● **Selected passage**
VLLM_USE_DEEP_GEMM=0 VLLM_WORKER_MULTIPROC_METHOD=spawn \
vllm serve Qwen/Qwen3.5-397B-A17B-FP8 \
  --trust-remote-code \
  --tensor-parallel-size 8 \
  --language-model-only \
  --gpu-memory-utilization 0.90 \
  --max-model-len 32768

(Note: no --gdn-prefill-backend triton flag — uses default FlashInfer)

Observed Behavior

  1. Model loads on all 8 workers
  2. All workers log: Using FlashInfer GDN prefill kernel and FlashInfer GDN prefill kernel is JIT-compiled; first run may take a while to compile.
  3. All workers reach Mamba page size initialization
  4. Worker_TP0 begins torch.compile: torch.compile took 172.93 s in total
  5. Workers TP1-7: No further output. Hang indefinitely.

● **Dataset excerpt**
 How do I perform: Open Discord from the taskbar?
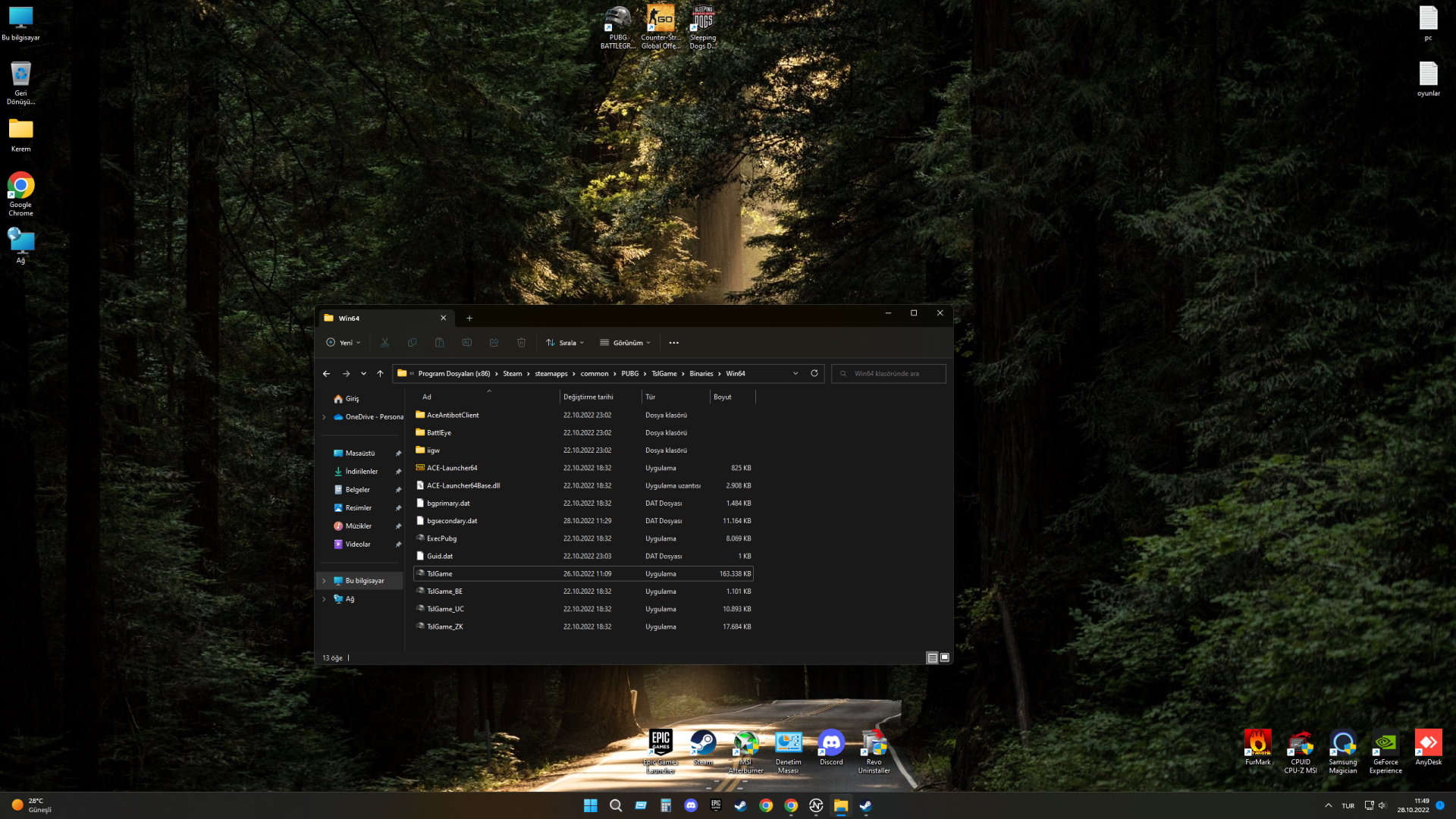click(690, 805)
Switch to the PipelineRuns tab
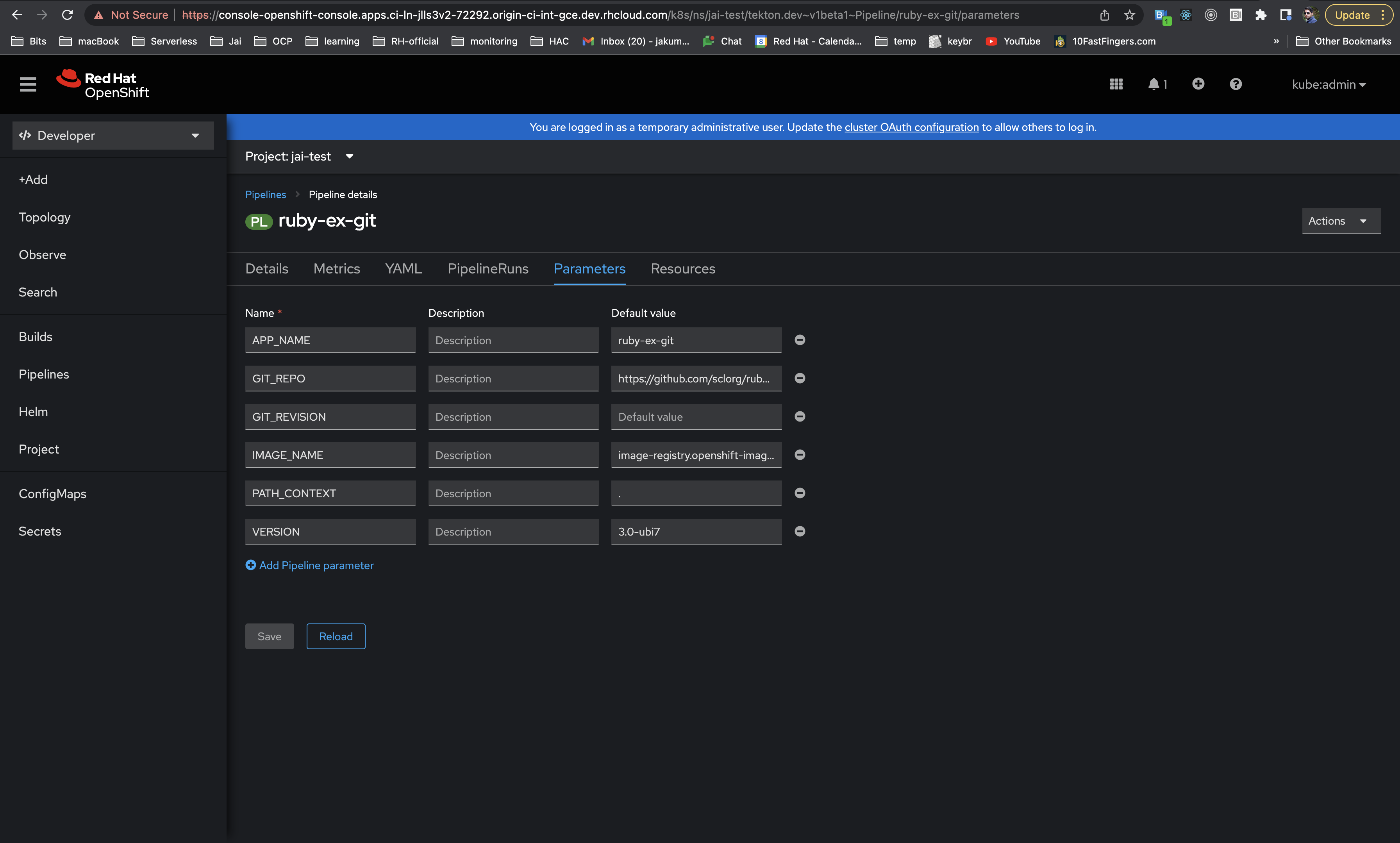Viewport: 1400px width, 843px height. pyautogui.click(x=488, y=269)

● **Tasks to carry out**
A. In the vLLM hang report, how long did torch.compile take on Worker_TP0?
B. List every command-line flag given to vllm serve in the launch command of the vLLM hang report, with its value where one is set.
C. Please write the next part of the vLLM hang report, picking up after its last line.
Nothing in the listing is needed.

● **Answers for this exercise**
A. 172.93 seconds in total.

B.
- --trust-remote-code
- --tensor-parallel-size 8
- --language-model-only
- --gpu-memory-utilization 0.90
- --max-model-len 32768

C.
  6. EngineCore reports: No available shared memory broadcast block found in 60 seconds

Working Configuration

Adding --gdn-prefill-backend triton avoids the FlashInfer JIT entirely:

vllm serve Qwen/Qwen3.5-397B-A17B-FP8 \
  --gdn-prefill-backend triton \
  ...

This starts successfully in ~7 minutes with full CUDA graph support.

Root Cause Hypothesis

The FlashInfer GDN kernel JIT compilation likely acquires a lock (file lock on cache directory or GPU context lock) that prevents other workers from compiling simultaneously. Worker 0 holds the lock during its 172s compilation, and when it releases, the other workers may be in a state where they can't acquire the compilation resources.

With triton backend, all workers compile standard Triton kernels in parallel without conflict.

Suggestion

  1. Make --gdn-prefill-backend triton the default for Qwen3.5 models (since FlashInfer JIT deadlocks)
  2. Or serialize GDN JIT compilation across workers (compile on rank 0, share cache with others)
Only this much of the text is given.